Protests across US Cities as Dallas Shooting Rocks Race Relations


Protests across US Cities as Dallas Shooting Rocks Race Relations

TEHRAN (Tasnim) – Thousands of peaceful protesters took to the streets in US cities on Friday after a black extremist shot dead five cops during a peaceful march against police brutality in Texas.

US President Barack Obama said early on Saturday he will cut short a foreign trip and visit Dallas next week as a shooting rampage by the black army veteran bent on killing white police triggered urgent calls to mend troubled race relations in the United States.

Police found bomb-making materials and a weapons cache at the home of 25-year-old Micah Johnson, a Dallas area resident who gunned down the officers before dying in a standoff with police.

Five officers were killed in the late Thursday shooting, including a Dallas transit cop, while seven other officers and two civilians were wounded.

While the White House ruled out any link between the gunman and known "terrorist organizations," Johnson's Facebook page ties him to several radical black movements.

Described to police as a "loner" with no prior criminal record, Johnson told negotiators before he died that he wanted to kill white cops in retaliation for the recent fatal police shootings of two black men.
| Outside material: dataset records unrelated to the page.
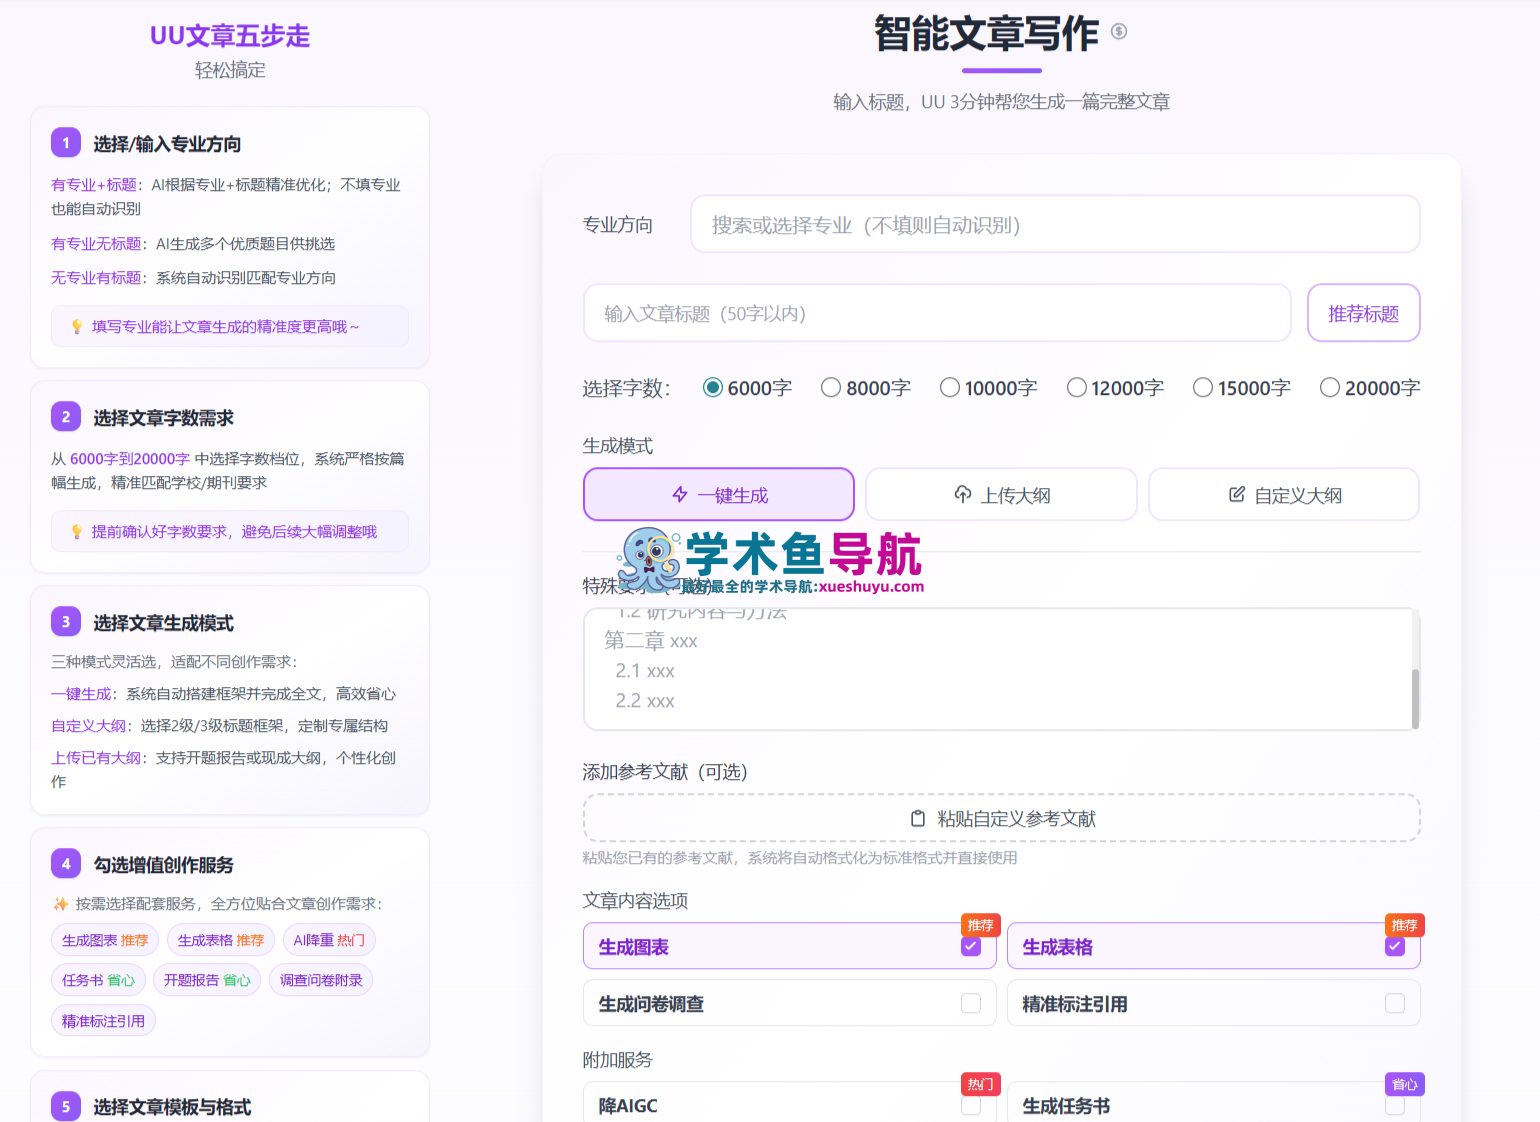Enable the 生成问卷调查 checkbox
The height and width of the screenshot is (1122, 1540).
969,1003
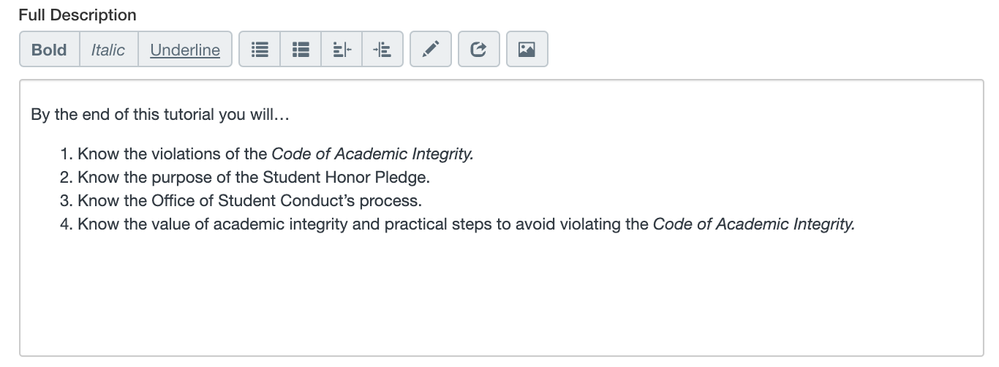The height and width of the screenshot is (367, 999).
Task: Apply Underline formatting
Action: (x=185, y=49)
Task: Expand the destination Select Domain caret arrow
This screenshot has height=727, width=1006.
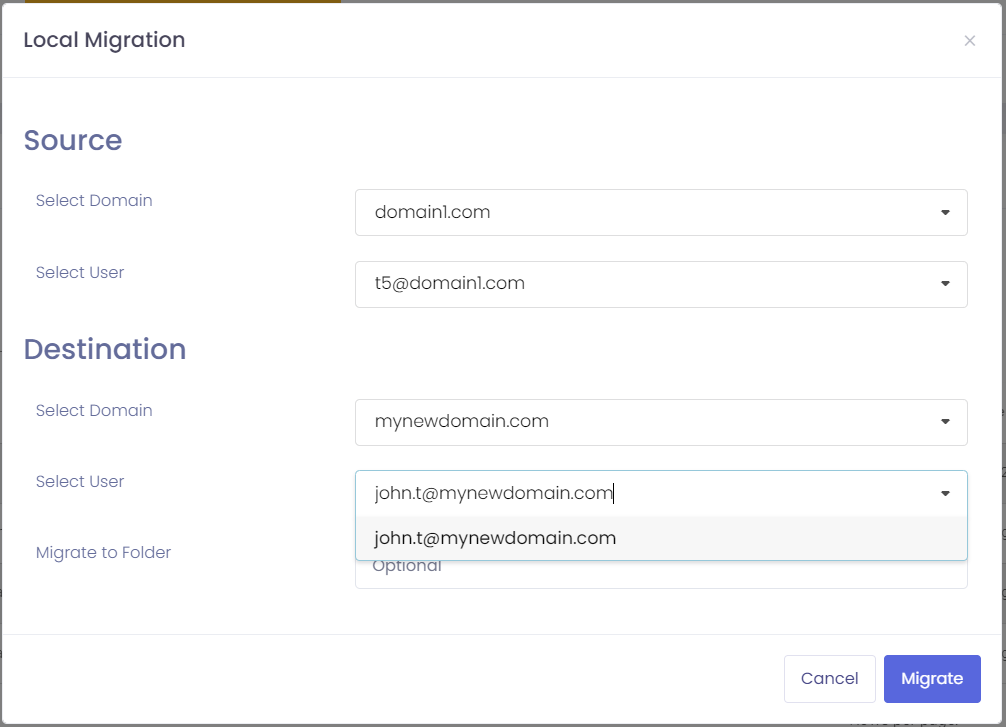Action: [944, 422]
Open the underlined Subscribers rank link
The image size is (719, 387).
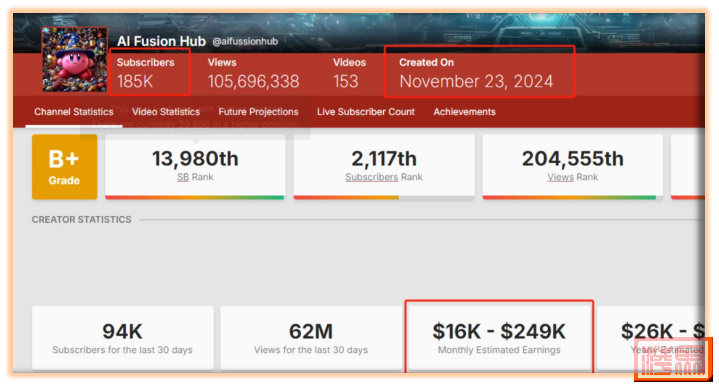[x=371, y=177]
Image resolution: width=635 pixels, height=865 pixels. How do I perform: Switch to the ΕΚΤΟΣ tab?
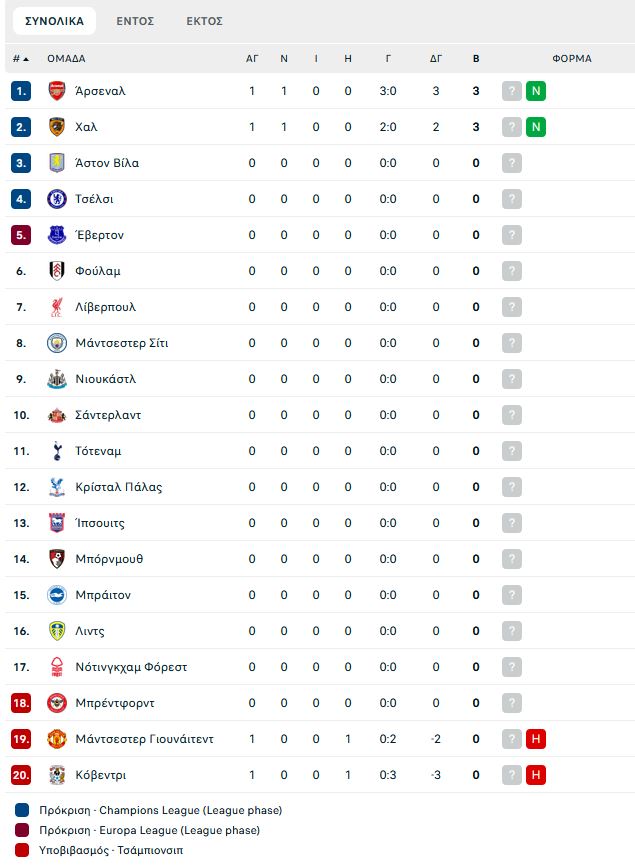pos(205,21)
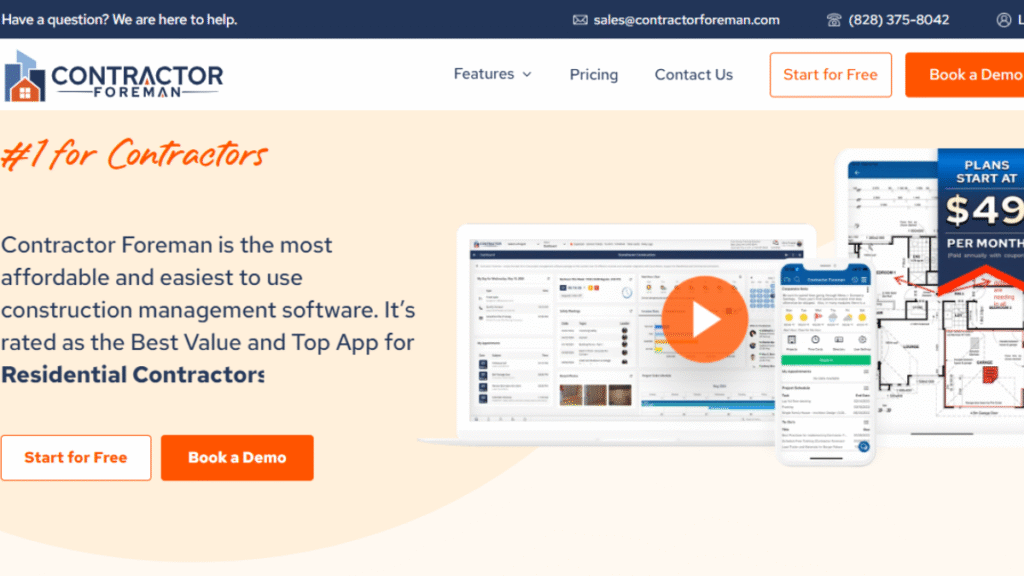Click the telephone handset icon beside the phone number
1024x576 pixels.
tap(836, 19)
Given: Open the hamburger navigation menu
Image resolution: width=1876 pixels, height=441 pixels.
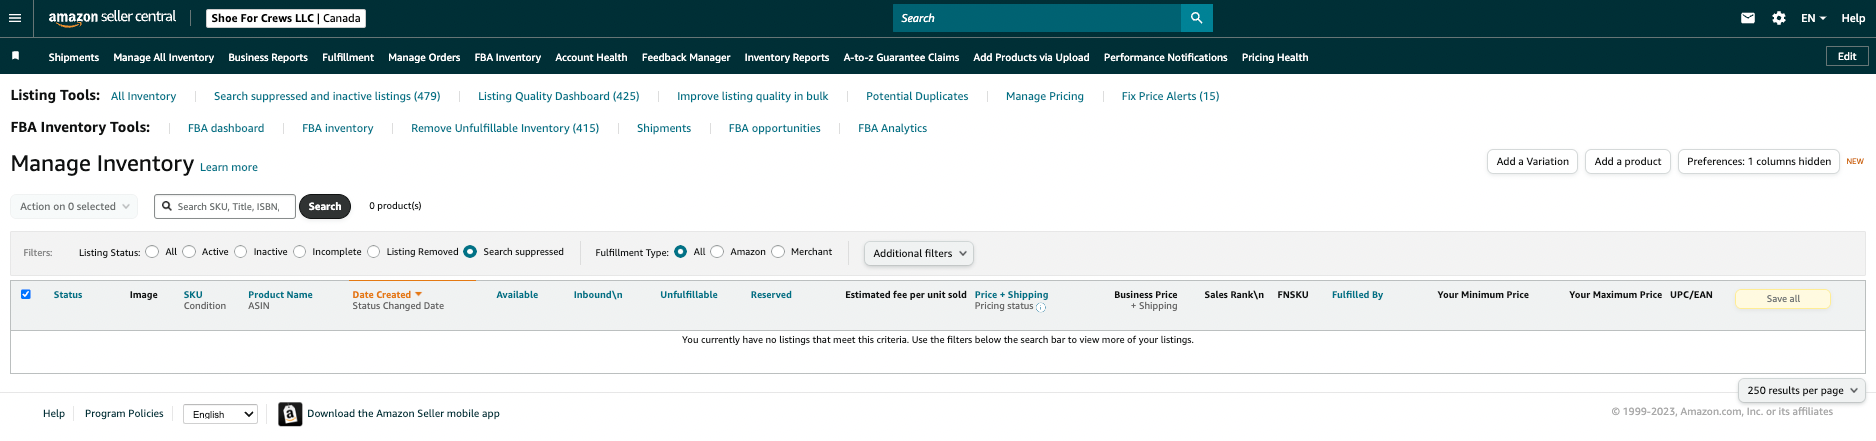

The US Army said that Johnson served as a reservist for six years, including a tour of duty in Afghanistan.

The rampage revives an emotional debate over lethal use of force by police, and problems of police bias towards racial minorities, especially African-Americans.

Leaders of the Black Lives Matter protest movement condemned the Dallas violence, but vowed to uphold planned weekend marches.

Vast crowds marched Friday in US cities including Atlanta, Georgia; Houston, Texas; and San Francisco, while scores protested outside the White House.

Addressing thousands of people at a prayer service in honor of the fallen officers, Dallas Mayor Mike Rawlings urged Americans to "step up" to heal the country's racial wounds.

"We will not shy away from the very real fact that we as a city, as a state, as a nation are struggling with racial issues," he told the crowd, AFP reported.

The peaceful Dallas protest was one of several nationwide over the deaths of Alton Sterling in Louisiana and Philando Castile in Minnesota that prompted Obama to make an emotional appeal for urgent police reform.